Die Romanhandlung ist überaus rasant erzählt, da die beiden ständig auf der Flucht vor der deutschen Polizei, den Geheimdiensten und Armands ehemaligen Bewachern sind. So in der Mitte des Romans nimmt sich Andreas Eschbach dann die Zeit und läßt Armand ausführlich über sein Leben und seine Gabe berichten. Das Romanende ist der Beginn eines Neuanfanges zwischen den beiden und durchweg glaubwürdig, was den Romanzusammenhang angeht, geschildert.
Die seltene Gabe ist ein Jugendroman, dies muß man sich als Leser immer wieder vor Augen führen und demnach für eine jugendliche Leserschaft geschrieben. Viele Fremdwörter und kompliziertere Textpassagen sind nicht zu finden. Die Handlung ist geradlinieg verfaßt und die Charaktere, sieht man mal von den beiden Hauptpersonen ab, oberflächlich und eindimensional gestaltet. Die aufkeimende Liebe zwischen den beiden Flüchtlingen steht von Beginn an mit im Vordergrund. Schließlich handelt es sich um einen der Themenbereiche, die Jugendliche in diesem Alter am meisten interessieren dürfte bzw. wo sie selber die ersten Erfahrungen gemacht haben. Der Handlungshintergrund ist ausreichend dargestellt und in der Geschichte verwurzelt, denn parapsychologische Forschungen während des Kalten Krieges hat es meines Wissens tatsächlich gegeben.
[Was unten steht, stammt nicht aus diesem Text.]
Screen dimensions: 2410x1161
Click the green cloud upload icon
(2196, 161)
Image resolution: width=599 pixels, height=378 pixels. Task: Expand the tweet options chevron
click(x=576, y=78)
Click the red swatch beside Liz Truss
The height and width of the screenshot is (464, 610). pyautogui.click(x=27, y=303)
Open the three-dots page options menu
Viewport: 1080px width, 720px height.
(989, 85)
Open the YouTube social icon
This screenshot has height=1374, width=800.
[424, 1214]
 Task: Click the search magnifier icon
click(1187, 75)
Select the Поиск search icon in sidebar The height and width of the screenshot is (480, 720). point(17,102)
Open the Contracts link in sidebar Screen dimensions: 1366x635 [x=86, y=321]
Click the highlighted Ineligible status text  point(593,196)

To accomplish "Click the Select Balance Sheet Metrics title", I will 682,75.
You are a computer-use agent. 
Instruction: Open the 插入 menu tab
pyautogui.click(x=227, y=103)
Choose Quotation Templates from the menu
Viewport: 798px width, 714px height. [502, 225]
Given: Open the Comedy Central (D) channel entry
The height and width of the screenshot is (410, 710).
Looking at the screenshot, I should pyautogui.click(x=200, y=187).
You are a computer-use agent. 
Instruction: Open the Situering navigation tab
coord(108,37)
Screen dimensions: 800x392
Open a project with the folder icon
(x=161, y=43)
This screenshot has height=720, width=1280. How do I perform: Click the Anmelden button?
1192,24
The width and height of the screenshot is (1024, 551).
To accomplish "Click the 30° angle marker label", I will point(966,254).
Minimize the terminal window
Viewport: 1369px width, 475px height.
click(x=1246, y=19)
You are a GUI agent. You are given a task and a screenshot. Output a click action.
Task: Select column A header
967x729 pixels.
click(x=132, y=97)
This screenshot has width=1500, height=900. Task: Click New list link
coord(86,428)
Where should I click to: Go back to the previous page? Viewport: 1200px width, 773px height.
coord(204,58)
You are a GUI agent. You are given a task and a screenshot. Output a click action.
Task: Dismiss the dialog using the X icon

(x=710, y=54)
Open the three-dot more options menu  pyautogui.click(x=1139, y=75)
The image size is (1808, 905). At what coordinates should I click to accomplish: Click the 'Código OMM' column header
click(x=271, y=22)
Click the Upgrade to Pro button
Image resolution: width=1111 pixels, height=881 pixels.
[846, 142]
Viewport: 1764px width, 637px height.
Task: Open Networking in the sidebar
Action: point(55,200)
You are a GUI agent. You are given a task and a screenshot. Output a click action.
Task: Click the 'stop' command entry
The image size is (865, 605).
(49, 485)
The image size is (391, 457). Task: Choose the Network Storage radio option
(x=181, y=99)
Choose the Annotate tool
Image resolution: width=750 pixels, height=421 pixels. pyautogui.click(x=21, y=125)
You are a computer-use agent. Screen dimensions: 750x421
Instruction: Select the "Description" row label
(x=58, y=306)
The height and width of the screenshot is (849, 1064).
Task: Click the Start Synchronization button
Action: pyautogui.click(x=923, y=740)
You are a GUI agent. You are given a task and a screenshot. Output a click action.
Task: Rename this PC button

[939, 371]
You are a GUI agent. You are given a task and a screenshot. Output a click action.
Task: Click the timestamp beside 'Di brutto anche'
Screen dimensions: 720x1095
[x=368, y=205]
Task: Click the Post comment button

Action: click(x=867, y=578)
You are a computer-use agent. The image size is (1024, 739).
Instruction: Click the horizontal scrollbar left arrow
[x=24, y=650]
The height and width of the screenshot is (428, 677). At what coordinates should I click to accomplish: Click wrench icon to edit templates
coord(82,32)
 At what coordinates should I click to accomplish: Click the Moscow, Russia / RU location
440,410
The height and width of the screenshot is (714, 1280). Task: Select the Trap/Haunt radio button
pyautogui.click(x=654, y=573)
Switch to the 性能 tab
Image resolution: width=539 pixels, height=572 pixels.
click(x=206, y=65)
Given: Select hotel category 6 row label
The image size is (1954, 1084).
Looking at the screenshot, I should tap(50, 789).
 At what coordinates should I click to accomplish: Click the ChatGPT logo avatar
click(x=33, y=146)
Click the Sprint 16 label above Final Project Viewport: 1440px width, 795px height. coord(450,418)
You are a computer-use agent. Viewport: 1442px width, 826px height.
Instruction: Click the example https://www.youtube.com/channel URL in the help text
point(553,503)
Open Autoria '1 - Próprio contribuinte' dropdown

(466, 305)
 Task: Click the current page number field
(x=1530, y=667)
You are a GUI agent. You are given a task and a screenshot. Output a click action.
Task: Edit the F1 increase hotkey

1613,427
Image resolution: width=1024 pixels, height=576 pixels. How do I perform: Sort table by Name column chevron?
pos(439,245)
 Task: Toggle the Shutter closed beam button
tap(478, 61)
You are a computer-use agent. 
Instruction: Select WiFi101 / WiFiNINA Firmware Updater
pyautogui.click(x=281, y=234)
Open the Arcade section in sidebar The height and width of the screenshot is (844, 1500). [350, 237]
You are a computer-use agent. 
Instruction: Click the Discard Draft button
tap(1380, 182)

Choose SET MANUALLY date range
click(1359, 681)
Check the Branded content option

Ob Andreas Eschbuch nun einen lesenswerten Jugendroman verfaßt hat, der zudem von der Thematik her für die heutige Jugend interessant ist, kann ich nicht wirklich beurteilen. Mir persönlich hat er mit seinem neuesten Werk geholfen einen regnerischen Nachmittag zu überbrücken.
Die seltene Gabe - Rezension von Erik Schreiber
Themenbereich "Phantastik für Kinder und Jugendliche"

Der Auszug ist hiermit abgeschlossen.